Wang Huaiyu, Wang Xuning, Jiang Suxin, Zhu Jingna, Liu Jie, Zhou Chuanhong, Zhu Yanjun, Han Yong
Thoracic Surgery Department, Air Force Medical Center, Chinese People's Liberation Army (PLA), Beijing, China.
Front Oncol. 2022 Aug 11;12:956372. doi: 10.3389/fonc.2022.956372. eCollection 2022.

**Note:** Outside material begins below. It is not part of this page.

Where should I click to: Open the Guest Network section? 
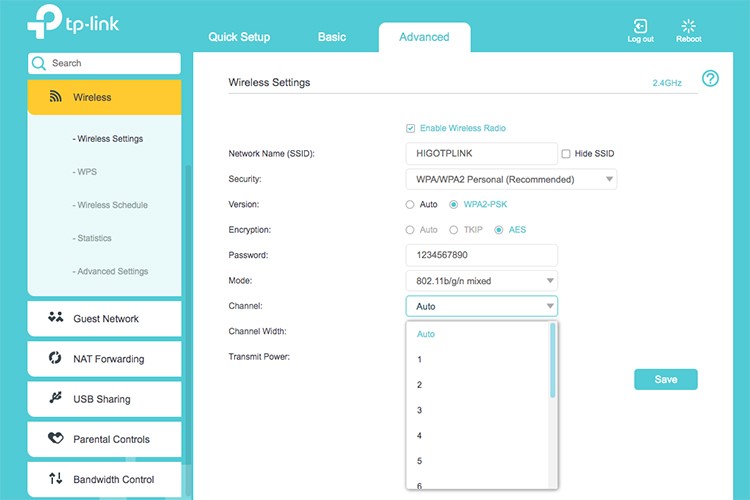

A 50-year-old female patient presented with post-exercise dyspnea in September 2016, and was subsequently diagnosed with SCLC with multiple brain and spinal metastases. The first-line treatment was etoposide combined with cisplatin and synchronously performed radiotherapy for the brain and spinal cord metastases. She was treated with anlotinib after disease progression in December 2018 and continued to have clinical benefit for nearly 25 months. Unexpectedly, the patient can still benefit from further combination treatment with durvalumab after another disease progression in February 2021. Thus, it may be a potential option to use anlotinib along with immunotherapy after the anlotinib resistance in SCLC, but more clinical data are still needed to confirm it. Moreover, ctDNA dynamic monitoring was performed and reflected the outcome of the process of treatment.
一名50岁女性患者于2016年9月出现运动后呼吸困难,随后被诊断为小细胞肺癌伴多发脑和脊髓转移。一线治疗为依托泊苷联合顺铂,并同步对脑和脊髓转移灶进行放射治疗。2018年12月疾病进展后接受安罗替尼治疗,持续临床获益近25个月。出乎意料的是,该患者在2021年2月再次疾病进展后,仍可从与度伐利尤单抗的进一步联合治疗中获益。因此,小细胞肺癌出现安罗替尼耐药后联合免疫治疗可能是一种潜在选择,但仍需要更多临床数据来证实。此外,进行了循环肿瘤DNA动态监测,反映了治疗过程的结果。